Foto: Elineudo Meira
A partir desta sexta-feira (29), os filhos e dependentes de mulheres vítimas de feminicídio têm direito a pensão especial do Instituto Nacional do Seguro Social (INSS). A norma regulamenta a concessão do benefício no valor de um salário-mínimo.
De acordo com a norma, terão direito à pensão os menores de 18 anos em situação de vulnerabilidade social cuja renda familiar per capita seja igual ou inferior a um quarto do salário-mínimo.

Além dos filhos biológicos, também poderão receber o benefício enteados, menores sob guarda e tutelados que comprovem dependência econômica em relação à vítima.
A solicitação pode ser feita pelo site ou aplicativo Meu INSS ou pelo telefone 135.
Para solicitar a pensão é preciso apresentar o documento pessoal de identificação oficial com foto da criança ou do adolescente ou, na impossibilidade deste, a certidão de nascimento.
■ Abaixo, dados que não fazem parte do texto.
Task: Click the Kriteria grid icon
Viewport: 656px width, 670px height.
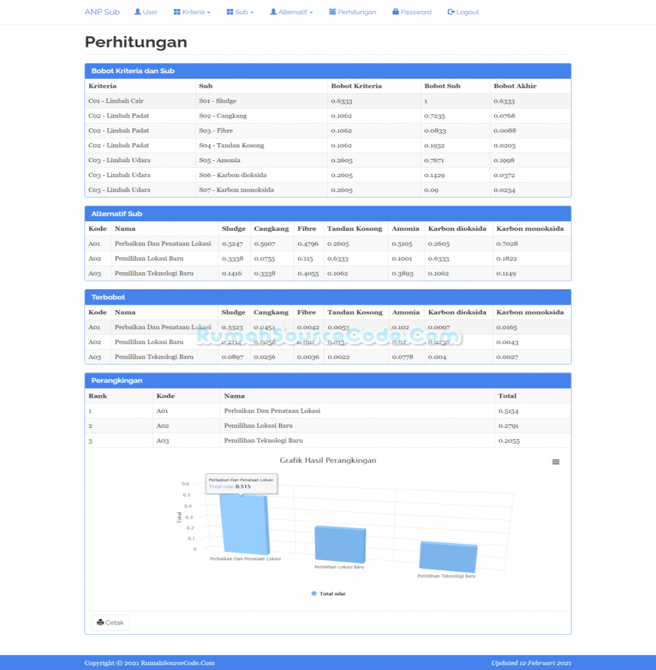Action: 177,12
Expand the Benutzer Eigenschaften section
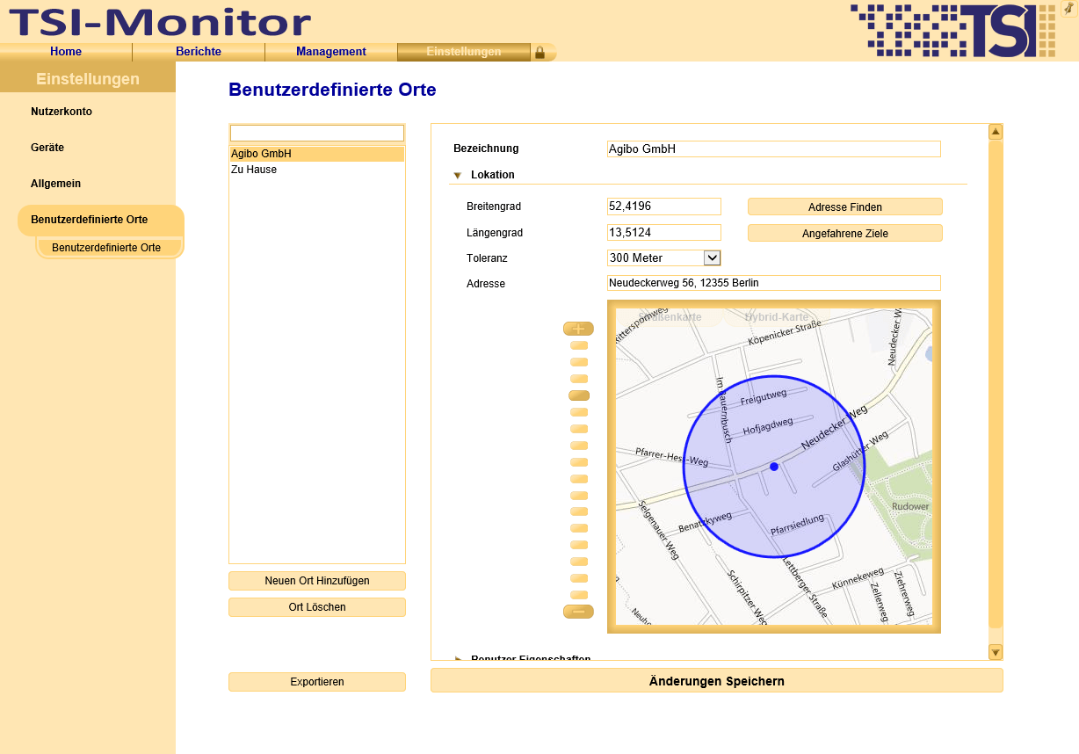Image resolution: width=1079 pixels, height=754 pixels. [x=458, y=658]
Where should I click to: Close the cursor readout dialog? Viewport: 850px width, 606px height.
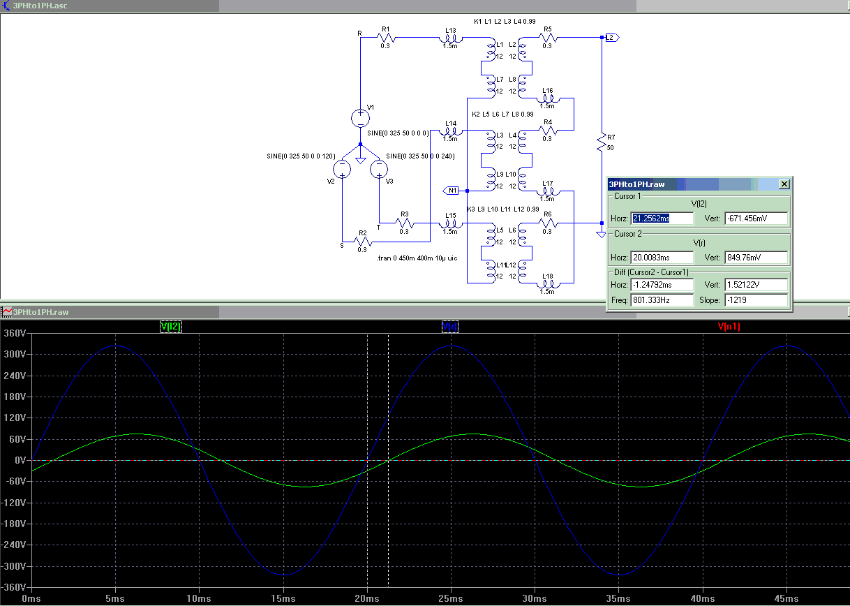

Para os filhos menores de idade deve ser apresentado um dos seguintes documentos que relacionem o fato a um feminicídio: auto de prisão em flagrante, denúncia, conclusão do inquérito policial ou decisão judicial.
Se a pensão for devida a um dependente da mulher vítima de feminicídio, deverá ser apresentado o termo de guarda ou de tutela provisória ou definitiva.
O requerimento da pensão especial deve ser feito pelo representante legal dos filhos e dependentes da vítima do crime. No entanto, as crianças e adolescentes não podem ser representadas pelo autor, coautor ou participante do crime de feminicídio tanto para requerer quanto para administrar o benefício mensal.
O pagamento da pensão especial será devido a partir da data do requerimento. Portanto, não tem efeito financeiro retroativo à data de morte da vítima.